Royal Prince Alfred Hospital, Missenden Road, Sydney, NSW, Australia, 2050.
Cochrane database of systematic reviews (Online) (Impact Factor: 5.94). 02/2005; 3(3):CD004501. DOI: 10.1002/14651858.CD004501.pub2
Source: PubMed

ABSTRACT Antibiotics for newborn infants that might have blood infections when more than 48 hours old. Blood infection (sepsis) can make newborn infants seriously ill or even kill them. Sepsis in newborns more than 48 hours old is called late onset neonatal sepsis; it is usually caused by bacteria, and sometimes by fungal infection. Doctors often give antibiotics if they suspect this dangerous condition as it can be difficult to tell if a newborn has late onset neonatal sepsis.

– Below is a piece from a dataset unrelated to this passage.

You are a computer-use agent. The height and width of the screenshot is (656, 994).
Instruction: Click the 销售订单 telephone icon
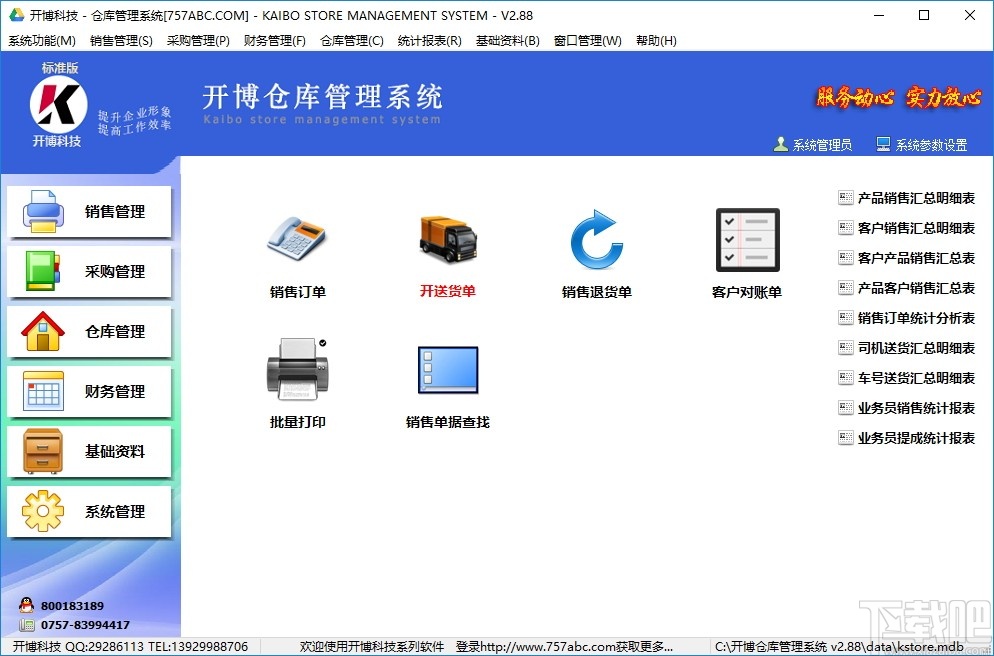click(297, 238)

Certain antibiotics given for this condition can have serious side effects, including antibiotic resistance, which can result in worse infection. This Cochrane review examined which antibiotics are best for treating late onset neonatal sepsis, in terms of effectiveness and side effects. The authors searched the medical literature and found only one study that met all the criteria the authors were looking for. This study, from 1988, enrolled 28 newborn infants. Some of the newborns received a beta lactam antibiotic by itself while others got the beta lactam plus another antibiotic, an aminoglycoside. There were no significant differences between the two kinds of antibiotic treatment in this study. The Cochrane review authors concluded that there is not enough research to recommend one kind of antibiotic treatment over another for late onset neonatal sepsis.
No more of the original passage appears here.